LOOKING TOWARDS THE FUTURE OF APIS IN HEALTHCARE

Support for APIs in healthcare is growing as government organizations encourage the use of APIs in health IT infrastructure.

The Centers for Medicare & Medicaid Services (CMS) recently called for the use of APIs to help providers meet requirements for electronic patient access to health information by giving consumers tools to easily interact with their personal health data.

ONC also recognized the importance of FHIR and APIs by hosting a pair of industry challenges and a funding opportunity to address several  interoperability issues in healthcare including: helping patients access their data, improving the provider user experience of EHRs and other health IT tools, and coordinating the development of app-based solutions across the industry.

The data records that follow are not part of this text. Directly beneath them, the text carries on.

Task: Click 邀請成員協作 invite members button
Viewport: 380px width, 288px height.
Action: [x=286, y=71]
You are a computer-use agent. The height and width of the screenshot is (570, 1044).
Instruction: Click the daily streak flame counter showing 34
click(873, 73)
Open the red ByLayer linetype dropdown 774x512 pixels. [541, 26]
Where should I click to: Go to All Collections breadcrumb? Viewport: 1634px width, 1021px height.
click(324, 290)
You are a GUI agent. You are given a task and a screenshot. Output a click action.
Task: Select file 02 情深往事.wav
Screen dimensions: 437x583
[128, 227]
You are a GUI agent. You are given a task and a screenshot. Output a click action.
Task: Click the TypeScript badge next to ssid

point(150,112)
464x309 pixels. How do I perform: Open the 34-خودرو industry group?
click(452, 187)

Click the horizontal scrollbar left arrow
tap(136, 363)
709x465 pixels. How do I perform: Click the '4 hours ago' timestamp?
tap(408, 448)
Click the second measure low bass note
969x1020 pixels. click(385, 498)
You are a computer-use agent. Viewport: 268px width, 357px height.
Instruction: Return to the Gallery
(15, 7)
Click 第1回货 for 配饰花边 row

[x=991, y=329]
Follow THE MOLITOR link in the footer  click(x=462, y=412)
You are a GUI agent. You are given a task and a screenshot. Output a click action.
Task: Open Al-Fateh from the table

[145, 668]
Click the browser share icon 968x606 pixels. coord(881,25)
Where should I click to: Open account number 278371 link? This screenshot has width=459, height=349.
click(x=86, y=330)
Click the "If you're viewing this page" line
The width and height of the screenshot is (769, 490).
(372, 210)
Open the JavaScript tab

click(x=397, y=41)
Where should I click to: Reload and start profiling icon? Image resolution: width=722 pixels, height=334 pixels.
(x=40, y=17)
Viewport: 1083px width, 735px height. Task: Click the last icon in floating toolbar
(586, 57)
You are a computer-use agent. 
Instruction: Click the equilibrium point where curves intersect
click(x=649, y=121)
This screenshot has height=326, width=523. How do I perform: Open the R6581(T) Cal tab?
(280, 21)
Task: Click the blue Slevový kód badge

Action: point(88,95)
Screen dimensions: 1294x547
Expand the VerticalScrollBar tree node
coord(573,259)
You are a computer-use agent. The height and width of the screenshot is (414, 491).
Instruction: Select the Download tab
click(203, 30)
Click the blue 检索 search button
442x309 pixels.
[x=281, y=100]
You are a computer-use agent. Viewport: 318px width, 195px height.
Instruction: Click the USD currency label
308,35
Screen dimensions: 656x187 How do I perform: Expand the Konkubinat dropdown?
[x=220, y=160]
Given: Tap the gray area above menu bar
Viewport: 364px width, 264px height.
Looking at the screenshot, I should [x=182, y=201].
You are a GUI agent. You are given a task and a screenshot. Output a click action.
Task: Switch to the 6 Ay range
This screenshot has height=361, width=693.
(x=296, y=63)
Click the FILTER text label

The support CMS and the ONC have for FHIR and APIs speaks to the future of the technology and its potential impact on healthcare interoperability.

“And vendors who are implementing it are feeling their way forward to make sure they understand it, and to discover if there are any gaps or bugs, or if the specification is not actually specific enough.”

As API development continues, the importance of creating a standard for healthcare application communication is a priority for vendors and organizations.

“As an industry, we have to come together to solve the problem of access to our own healthcare information,” said Cerner Corporation President Zane Burke.

“Patients deserve access to their data no matter where they are in the country, and no matter where their record primarily resides.  They should have the ability to provide consent to have a clinician be able to pull those records whether they’re on a Cerner system or a competitor’s solution.  Ultimately, that’s what we need to deliver.”

As API development continues, healthcare organizations can prepare their IT infrastructure by implementing app development and cloud solutions where necessary and improving wireless network speed and capacity to support faster and more efficient data exchange between applications and sources.

Organizations looking to embrace better interoperability – and have the IT infrastructure to support it – may benefit from bringing more developers onto their IT staff to develop APIs for standardized data to increase organization operations and prepare for a future of shared data.